Whether or not the psychosocial work environment has contributed to the development of hyperacusis cannot be concluded from the results from this cross-sectional study. Environmental noise is a distractor even among healthy adults, increasing the mental workload and reducing task performance by hijacking available cognitive resources (Szalma and Hancock 2011). It may be more difficult than normal in hyperacusis to perform well at work, since sounds are perceived as annoying and stress-inducing (Sandrock et al. 2009), and further indirect support for evoked stress is reported sleep problems in hyperacusis (Nordin and Nordin 2016). Disturbed sleep may be an indicator of both being easily disturbed due to a hypersensitivity and of stress, since stress is incompatible with sleep. Nevertheless, it is not unlikely that people with hyperacusis suffer more from being tired and fatigued which, in turn, makes it more difficult to perform work and maintain good relations with others (Christian and Ellis 2011).

The present study has both strengths and limitations. Strengths include being population-based and stratified for age and sex, having a decent sample size (n = 1535), and the county of Österbotten having an age and sex distribution that is very similar to that of Finland in general (Regional Council of Ostrobothnia 2015). One limitation of the study is the low response rate (28.8%) among the working age group, which limits the generalizability of the results to the general working population. The response rate was higher in women than in men, which also may have consequences for the generalizability if women and men respond differently to questions about their psychosocial work environment. However, there is support for the notion that such differences do not clearly exist (Sverke et al. 2016). Another limitation is the small size of the sample with hyperacusis (n = 47), resulting in low statistical power. This may have contributed to some of the differences in psychosocial factors not reaching statistical significance. Furthermore, since the focus of the study was on environmental health, it is possible that those with an environmental intolerance, such as hyperacusis, are more likely to participate. On the other hand, it is possible that a “healthy worker” effect to some extent has balanced out that effect. Notably, the present results line up well with the previous cross-sectional studies (Andersson et al. 2002; Paulin et al. 2016) showing differences between hyperacusis and referents regarding sex distribution, but not age and education. The internal consistency of the Worry at Work, Availability of Attachment, Effort–Reward Imbalance, and Atmosphere at Work scales was acceptable to good (Cronbach’s α = 0.70–0.86). However, the consistency of the Work Overcommitment index was rather poor (0.51), which calls for caution regarding its reliability.

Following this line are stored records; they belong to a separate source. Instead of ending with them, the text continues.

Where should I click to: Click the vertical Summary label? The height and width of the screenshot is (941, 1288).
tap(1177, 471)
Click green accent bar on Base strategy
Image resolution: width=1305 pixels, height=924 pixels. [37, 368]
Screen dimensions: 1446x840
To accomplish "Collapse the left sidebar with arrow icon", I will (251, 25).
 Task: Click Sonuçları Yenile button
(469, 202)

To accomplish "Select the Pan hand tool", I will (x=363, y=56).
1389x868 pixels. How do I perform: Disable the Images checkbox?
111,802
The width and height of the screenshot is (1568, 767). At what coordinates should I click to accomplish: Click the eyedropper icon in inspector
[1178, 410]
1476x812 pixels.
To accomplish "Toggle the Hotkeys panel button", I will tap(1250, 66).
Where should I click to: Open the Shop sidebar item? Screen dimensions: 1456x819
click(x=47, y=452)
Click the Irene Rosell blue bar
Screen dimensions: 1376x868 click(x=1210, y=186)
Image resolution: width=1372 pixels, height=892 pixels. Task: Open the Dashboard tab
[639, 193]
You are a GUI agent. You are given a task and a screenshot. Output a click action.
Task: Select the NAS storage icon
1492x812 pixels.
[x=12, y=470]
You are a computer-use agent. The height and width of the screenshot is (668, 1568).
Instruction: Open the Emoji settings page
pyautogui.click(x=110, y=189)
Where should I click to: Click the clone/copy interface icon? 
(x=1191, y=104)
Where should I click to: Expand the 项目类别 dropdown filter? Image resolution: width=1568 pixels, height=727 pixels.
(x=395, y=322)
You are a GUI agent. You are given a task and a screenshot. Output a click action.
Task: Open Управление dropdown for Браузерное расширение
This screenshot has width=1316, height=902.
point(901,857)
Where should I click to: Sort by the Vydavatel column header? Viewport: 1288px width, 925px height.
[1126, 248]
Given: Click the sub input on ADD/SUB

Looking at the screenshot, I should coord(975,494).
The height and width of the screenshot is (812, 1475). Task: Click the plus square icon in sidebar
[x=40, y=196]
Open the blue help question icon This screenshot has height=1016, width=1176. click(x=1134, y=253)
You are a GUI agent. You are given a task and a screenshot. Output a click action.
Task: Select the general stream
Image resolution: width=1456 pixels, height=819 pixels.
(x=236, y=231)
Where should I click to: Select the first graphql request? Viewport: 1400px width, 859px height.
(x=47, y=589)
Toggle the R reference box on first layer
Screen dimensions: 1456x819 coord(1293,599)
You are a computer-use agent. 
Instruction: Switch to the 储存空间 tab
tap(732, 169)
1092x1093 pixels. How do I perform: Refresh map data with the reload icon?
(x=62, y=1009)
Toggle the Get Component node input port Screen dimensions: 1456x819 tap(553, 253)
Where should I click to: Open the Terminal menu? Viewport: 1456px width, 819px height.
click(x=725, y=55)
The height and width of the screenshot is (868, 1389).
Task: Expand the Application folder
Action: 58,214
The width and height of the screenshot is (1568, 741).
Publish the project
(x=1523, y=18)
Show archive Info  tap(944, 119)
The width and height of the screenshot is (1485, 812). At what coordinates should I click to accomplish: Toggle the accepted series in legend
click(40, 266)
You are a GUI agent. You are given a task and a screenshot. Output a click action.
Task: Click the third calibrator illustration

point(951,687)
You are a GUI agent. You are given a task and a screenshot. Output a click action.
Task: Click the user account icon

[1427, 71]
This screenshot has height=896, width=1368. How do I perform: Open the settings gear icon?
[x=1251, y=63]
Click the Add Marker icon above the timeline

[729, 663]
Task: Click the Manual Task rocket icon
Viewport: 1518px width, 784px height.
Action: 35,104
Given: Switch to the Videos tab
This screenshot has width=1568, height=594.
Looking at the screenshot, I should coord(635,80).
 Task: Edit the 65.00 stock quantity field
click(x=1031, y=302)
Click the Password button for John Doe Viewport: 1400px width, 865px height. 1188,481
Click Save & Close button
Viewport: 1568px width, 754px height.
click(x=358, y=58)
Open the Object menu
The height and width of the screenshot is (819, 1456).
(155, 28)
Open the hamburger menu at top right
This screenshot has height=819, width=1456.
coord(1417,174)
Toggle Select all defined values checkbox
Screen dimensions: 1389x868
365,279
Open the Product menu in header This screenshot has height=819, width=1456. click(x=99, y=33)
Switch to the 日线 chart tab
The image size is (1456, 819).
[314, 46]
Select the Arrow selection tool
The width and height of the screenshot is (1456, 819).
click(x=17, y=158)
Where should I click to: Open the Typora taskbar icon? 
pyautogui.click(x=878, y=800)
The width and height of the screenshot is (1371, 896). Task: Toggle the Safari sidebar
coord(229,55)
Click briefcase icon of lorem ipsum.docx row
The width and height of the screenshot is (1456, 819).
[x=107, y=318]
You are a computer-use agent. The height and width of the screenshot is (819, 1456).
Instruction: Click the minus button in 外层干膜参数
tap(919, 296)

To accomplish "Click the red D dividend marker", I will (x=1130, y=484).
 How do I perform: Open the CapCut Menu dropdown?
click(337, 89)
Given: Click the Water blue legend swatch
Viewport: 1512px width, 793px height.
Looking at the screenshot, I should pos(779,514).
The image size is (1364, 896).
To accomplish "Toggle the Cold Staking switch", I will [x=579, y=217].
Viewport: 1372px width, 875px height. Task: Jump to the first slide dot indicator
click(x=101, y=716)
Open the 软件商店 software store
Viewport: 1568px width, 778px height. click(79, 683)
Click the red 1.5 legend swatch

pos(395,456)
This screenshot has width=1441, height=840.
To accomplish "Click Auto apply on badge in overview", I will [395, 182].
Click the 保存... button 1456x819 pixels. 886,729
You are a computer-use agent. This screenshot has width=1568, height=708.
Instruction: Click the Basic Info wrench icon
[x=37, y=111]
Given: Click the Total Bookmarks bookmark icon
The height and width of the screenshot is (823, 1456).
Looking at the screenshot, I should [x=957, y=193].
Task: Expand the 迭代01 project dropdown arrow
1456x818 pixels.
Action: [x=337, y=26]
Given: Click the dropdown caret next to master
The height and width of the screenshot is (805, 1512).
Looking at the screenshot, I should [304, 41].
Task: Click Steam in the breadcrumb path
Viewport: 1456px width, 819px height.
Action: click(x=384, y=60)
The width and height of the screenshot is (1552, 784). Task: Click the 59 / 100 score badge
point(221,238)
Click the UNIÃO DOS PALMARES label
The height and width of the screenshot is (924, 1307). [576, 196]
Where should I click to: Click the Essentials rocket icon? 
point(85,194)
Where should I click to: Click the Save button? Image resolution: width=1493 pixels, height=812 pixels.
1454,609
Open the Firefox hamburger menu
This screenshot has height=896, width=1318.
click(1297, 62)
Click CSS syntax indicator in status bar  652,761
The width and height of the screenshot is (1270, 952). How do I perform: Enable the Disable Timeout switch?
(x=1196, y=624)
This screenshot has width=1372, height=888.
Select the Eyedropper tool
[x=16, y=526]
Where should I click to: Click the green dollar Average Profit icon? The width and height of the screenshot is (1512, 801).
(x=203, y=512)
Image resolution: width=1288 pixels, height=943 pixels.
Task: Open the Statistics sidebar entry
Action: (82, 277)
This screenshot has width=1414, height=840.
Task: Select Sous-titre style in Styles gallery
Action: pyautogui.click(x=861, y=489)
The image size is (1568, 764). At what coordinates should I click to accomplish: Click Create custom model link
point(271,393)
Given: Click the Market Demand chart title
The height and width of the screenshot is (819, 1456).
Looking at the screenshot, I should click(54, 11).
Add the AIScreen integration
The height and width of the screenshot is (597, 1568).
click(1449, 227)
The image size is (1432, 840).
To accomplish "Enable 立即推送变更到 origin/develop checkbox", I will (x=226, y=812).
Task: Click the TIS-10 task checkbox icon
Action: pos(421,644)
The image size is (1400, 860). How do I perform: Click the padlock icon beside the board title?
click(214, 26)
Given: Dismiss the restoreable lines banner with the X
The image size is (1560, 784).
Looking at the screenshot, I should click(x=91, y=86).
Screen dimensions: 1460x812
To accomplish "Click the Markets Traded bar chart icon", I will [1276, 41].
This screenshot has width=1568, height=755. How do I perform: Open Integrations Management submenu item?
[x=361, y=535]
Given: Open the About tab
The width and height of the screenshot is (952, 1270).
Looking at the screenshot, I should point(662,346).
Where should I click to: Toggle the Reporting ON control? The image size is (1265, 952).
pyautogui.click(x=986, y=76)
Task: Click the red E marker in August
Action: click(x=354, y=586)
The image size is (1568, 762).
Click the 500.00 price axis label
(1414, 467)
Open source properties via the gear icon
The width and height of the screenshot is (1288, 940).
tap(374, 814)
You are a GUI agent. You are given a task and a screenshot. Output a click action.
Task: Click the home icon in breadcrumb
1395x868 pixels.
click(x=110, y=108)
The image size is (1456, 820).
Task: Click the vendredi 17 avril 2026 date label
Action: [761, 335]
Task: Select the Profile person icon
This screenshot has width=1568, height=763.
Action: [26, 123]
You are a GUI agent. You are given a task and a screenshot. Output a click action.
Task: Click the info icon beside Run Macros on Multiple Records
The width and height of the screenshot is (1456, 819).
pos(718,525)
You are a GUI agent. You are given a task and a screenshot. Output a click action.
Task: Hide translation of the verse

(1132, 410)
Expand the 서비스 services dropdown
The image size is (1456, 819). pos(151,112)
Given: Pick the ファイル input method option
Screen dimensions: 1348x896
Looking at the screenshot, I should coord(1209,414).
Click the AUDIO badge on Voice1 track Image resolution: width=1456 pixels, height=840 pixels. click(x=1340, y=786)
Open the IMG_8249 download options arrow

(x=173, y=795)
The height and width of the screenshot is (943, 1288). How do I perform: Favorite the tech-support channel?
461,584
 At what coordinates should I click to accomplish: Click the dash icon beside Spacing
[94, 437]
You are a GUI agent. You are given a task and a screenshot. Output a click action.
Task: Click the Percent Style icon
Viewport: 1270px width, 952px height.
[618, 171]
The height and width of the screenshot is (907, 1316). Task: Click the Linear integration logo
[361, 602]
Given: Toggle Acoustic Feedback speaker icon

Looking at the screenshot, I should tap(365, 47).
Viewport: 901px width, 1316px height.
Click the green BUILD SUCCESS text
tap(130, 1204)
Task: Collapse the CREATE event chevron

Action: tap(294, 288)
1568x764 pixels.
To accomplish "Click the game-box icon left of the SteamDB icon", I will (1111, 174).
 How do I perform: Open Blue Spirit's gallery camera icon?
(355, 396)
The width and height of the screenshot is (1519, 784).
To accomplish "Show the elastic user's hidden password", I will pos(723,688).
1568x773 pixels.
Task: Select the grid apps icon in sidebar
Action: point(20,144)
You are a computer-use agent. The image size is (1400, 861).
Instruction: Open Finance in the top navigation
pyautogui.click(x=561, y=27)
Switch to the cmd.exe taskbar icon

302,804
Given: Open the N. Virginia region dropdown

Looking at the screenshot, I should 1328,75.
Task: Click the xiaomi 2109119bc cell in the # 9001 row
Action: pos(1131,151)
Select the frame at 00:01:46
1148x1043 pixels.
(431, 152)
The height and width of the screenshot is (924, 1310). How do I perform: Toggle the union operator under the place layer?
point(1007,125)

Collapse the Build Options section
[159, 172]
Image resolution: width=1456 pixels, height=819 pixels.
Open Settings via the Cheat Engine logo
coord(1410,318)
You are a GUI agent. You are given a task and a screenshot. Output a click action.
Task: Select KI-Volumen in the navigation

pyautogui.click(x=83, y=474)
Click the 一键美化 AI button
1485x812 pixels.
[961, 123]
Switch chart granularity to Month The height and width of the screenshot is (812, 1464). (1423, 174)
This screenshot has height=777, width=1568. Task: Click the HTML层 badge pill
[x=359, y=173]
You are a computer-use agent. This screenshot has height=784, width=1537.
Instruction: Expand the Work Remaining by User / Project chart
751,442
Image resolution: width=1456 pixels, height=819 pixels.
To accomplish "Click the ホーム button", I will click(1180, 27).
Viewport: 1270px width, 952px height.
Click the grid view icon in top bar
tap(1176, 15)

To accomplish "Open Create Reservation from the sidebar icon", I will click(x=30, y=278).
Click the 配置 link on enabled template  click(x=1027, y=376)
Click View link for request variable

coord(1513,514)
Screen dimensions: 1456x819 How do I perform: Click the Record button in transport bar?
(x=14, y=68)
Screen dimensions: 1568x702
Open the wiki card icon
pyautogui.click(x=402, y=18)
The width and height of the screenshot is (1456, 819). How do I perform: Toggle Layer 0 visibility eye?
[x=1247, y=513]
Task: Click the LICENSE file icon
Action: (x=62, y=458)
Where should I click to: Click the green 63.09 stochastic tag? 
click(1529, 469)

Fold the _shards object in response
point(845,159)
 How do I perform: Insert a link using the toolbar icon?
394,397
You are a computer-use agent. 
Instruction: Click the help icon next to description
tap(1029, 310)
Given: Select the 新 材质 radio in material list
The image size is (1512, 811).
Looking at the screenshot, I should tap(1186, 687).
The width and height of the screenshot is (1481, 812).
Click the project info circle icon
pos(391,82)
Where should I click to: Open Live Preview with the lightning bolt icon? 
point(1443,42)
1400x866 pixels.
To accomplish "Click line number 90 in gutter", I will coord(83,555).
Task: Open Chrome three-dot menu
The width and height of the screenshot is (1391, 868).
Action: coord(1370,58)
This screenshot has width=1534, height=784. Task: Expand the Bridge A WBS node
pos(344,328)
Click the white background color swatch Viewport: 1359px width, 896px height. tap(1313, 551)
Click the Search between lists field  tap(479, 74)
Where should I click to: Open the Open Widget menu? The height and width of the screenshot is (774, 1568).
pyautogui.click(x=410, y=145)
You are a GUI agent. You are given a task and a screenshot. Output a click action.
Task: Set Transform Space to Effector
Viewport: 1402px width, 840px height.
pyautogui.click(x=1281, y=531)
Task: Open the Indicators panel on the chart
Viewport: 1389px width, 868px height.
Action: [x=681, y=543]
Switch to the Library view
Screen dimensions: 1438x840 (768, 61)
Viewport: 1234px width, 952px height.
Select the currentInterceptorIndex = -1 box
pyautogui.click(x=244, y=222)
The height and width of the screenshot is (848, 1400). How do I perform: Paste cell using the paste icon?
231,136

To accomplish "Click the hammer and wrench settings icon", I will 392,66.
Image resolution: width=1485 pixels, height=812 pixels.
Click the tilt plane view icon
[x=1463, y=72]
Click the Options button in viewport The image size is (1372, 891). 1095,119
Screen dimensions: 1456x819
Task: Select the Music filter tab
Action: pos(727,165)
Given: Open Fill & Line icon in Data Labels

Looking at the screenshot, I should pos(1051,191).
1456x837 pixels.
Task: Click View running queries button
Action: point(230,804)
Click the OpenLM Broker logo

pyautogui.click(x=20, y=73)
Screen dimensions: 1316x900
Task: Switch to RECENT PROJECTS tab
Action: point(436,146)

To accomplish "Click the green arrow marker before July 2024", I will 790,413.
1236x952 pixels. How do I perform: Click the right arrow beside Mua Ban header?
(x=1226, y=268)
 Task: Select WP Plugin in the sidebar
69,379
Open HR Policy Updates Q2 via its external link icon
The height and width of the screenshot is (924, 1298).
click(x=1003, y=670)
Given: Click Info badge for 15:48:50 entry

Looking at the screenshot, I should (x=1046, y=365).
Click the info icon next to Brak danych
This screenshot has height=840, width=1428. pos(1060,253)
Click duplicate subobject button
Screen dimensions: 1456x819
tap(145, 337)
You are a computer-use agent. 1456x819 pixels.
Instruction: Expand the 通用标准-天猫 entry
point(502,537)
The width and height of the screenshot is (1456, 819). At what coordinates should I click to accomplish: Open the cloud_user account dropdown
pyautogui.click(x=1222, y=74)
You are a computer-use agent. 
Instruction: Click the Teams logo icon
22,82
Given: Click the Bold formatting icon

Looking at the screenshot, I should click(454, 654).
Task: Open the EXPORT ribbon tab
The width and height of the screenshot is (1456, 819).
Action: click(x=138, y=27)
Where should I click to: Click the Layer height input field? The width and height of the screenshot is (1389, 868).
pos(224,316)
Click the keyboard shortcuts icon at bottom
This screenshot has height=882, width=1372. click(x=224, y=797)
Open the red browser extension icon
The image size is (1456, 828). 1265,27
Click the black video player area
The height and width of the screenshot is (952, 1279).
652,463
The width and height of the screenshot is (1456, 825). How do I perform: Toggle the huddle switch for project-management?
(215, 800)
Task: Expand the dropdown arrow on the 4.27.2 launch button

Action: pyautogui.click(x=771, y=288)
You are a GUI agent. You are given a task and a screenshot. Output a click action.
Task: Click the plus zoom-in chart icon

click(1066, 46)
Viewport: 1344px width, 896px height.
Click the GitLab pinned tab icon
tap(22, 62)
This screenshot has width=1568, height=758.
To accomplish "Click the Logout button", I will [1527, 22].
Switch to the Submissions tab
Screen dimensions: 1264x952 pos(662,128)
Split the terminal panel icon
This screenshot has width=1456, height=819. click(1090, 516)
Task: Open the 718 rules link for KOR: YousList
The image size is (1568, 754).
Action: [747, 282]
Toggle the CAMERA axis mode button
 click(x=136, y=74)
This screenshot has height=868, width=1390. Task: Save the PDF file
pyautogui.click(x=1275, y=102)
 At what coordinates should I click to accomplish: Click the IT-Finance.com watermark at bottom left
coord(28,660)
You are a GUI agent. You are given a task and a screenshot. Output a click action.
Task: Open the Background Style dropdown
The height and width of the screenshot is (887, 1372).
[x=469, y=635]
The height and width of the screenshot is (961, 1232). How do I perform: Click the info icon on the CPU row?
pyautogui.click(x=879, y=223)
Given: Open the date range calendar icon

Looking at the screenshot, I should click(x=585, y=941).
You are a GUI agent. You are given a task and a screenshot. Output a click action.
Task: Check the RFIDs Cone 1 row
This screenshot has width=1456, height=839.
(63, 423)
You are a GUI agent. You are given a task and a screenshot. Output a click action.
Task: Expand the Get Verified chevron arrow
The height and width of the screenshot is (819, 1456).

Due to the cross-sectional nature of this study, questions of causality remain unanswered. Do individuals develop hyperacusis partly because of negative psychosocial work environment, or do they perceive the work environment as more negative due to the symptomatology of hyperacusis? We lack details regarding factors such as type of job, length of employment, the previous job experience etc., but we believe that such factors, at least in part, may account for the variance.

To our knowledge, this is the first study to investigate the psychosocial work environment from the perspective of hyperacusis. The results suggest an association between the psychosocial work environment and hyperacusis, with about twofold increased risk of worrying at work and having lack of both social support and reward at work. These relationships, together with a hyperacusis prevalence in the general working population of 5.5%, suggest that a large range of work environments, not only those historically labeled as “noisy”, should be of interest from a hyperacusis perspective. However, further research is needed to more accurately describe the factors relating negative psychosocial work environment to hyperacusis.